Either way, your efforts will pay off. A hardwood staircase, like hardwood flooring, adds character, beauty, and resale value to any home.
If your wood stairs need a facelift, start by checking for any needed repairs. Loose or rubbing parts often cause squeaks, a common problem. Stop the squeak by nailing or screwing down a part that has separated or by inserting a wedge underneath it.
Refinishing requires special equipment and a lot of patience. Floor refinishing companies typically get most of the job done in a day. If you decide to do it yourself, rent a floor edger-sanding machine.

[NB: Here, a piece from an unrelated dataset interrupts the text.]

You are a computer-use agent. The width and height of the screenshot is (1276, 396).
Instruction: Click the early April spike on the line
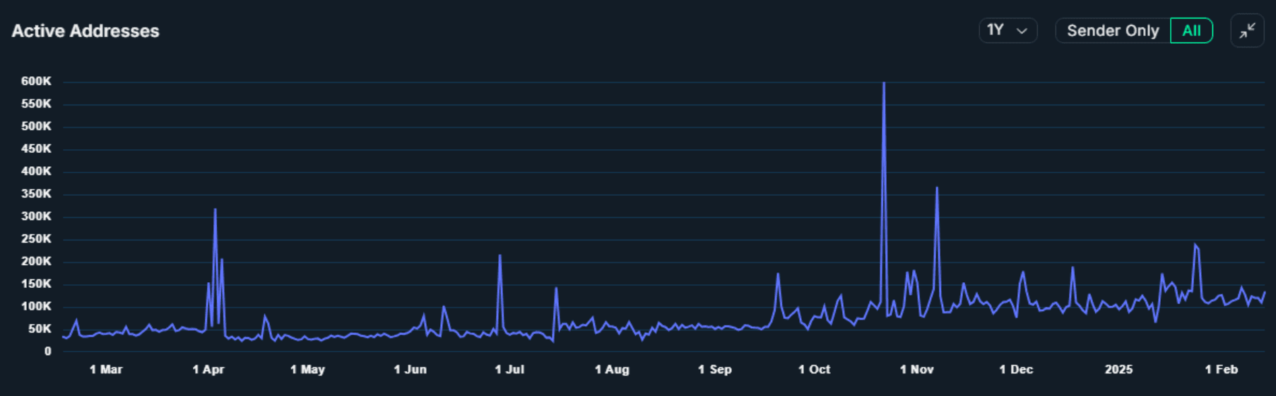(x=215, y=210)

Each coat of oil-based polyurethane must dry overnight. Water-based sealers usually dry within a couple of hours.
Take some precautions to avoid trouble. Sanding produces highly flammable dust, so seal the doorways into your work area with plastic and ventilate the area with a fan. Wear goggles, ear protection and a dust mask while sanding. When applying the sealer, put on goggles, rubber gloves, long pants and a long-sleeve shirt.
Once the stairs are restored, consider having a carpet company install a runner to add style and provide padding and protection. To keep stairs free of dust, wipe with a cloth or use a dust mop or hand-vacuum. One way to remove caked-on grime from a handrail is to lightly rub with very fine screen sandpaper and top with a new coat of varnish.